Queomayo (pronounced khe-O-may-O), meaning Yellow River in the local Quechua language, is a small village of eight families, reached by taking a 4300m mountain pass. It is located outside of the small town if Santa Maria, which is outside the town of Urubamba, which is outside the city of Cuzco, Peru. In this village lives an English man with his Peruvian wife, who used to live in England together, their three and a half year old daughter and a Boxer dog called Nelson. After their daughter was born, the couple decided to return to Peru to start a new life for themselves and their daughter and to establish an organic self-sustainable farm.

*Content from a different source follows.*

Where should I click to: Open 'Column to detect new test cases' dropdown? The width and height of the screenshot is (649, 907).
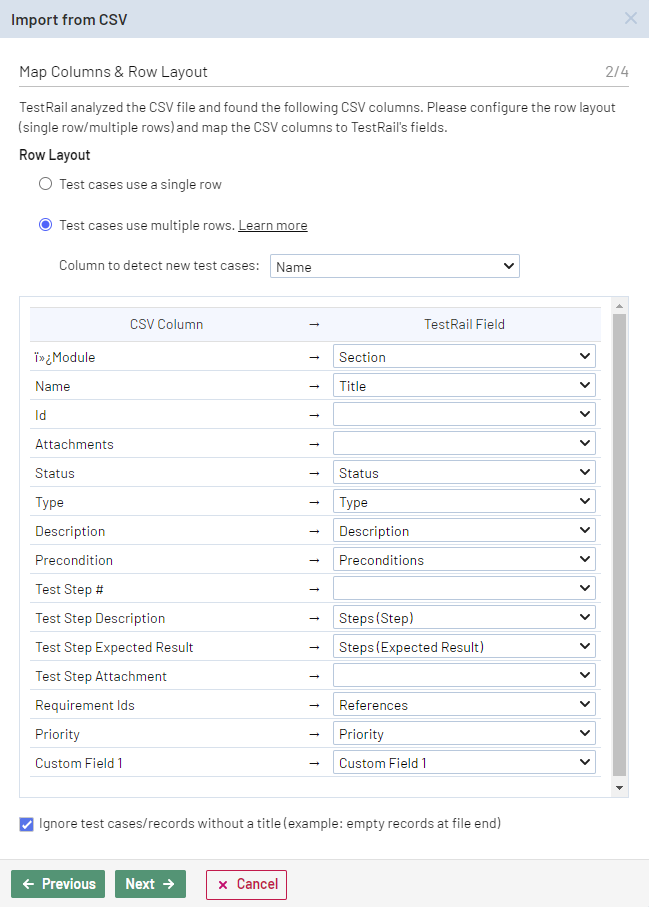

They run their car on biodiesel they make themselves from used vegetable oil, use decomposing toilets and solar hot water. They farm mainly coffee beans, but also mangos, bananas, papaya, avocadoes, pineapples and some cocoa. The cocoa pods are picked from the trees, and the beans scooped into wooden crates for fermentation. They are then dried, roasted and pounded into delicious oily chocolaty goodness, then put into a cake (maybe with some fresh bananas from the tree) or hot chocolate. You might also want to wash it down with a glass of papaya and passion fruit juice from the garden. Avocadoes literally drop onto the outdoor table, and in peak season there are too many mangos to eat. Truly a land of plenty.

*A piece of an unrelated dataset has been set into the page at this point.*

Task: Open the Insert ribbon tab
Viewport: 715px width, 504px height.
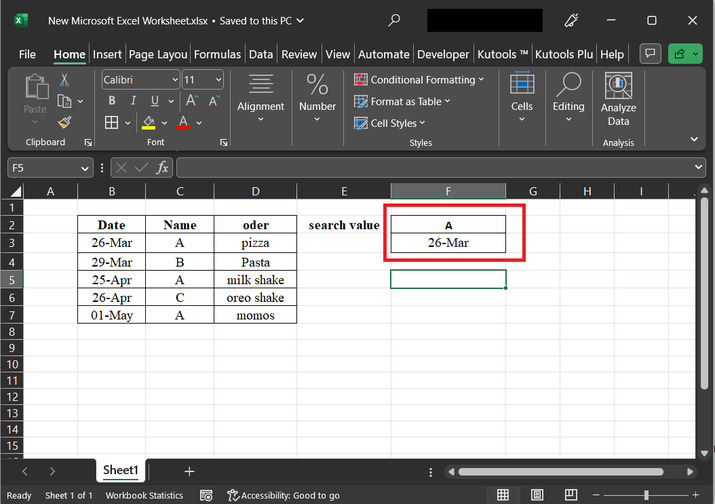Action: [x=107, y=54]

But not all is well in paradise. The jungle is an unforgiving mistress. In February of last year a landslide claimed the village’s primary school and much of the rest of the downtown area. Consequently, many of the families have moved to neighboring towns, and labour for the farm is hard to come by. In 1998 the river also claimed one of Peru’s few railway lines, which passed through the valley. All that remains is bent and rusted railing lying in the river bed and a few cement foundations for bridges. The nearby hot spring baths were also wiped out by a landside last year, and are currently being rebuilt. Herein lies the conflict: the heavy rain that provides the farm with its incredible productivity could also take it all away in a heartbeat.
Interestingly, this same river becomes the Amazon over 1000km away as the condor flies, or twice that following the river itself. Truly a mighty river. It can give life; and it can take it away.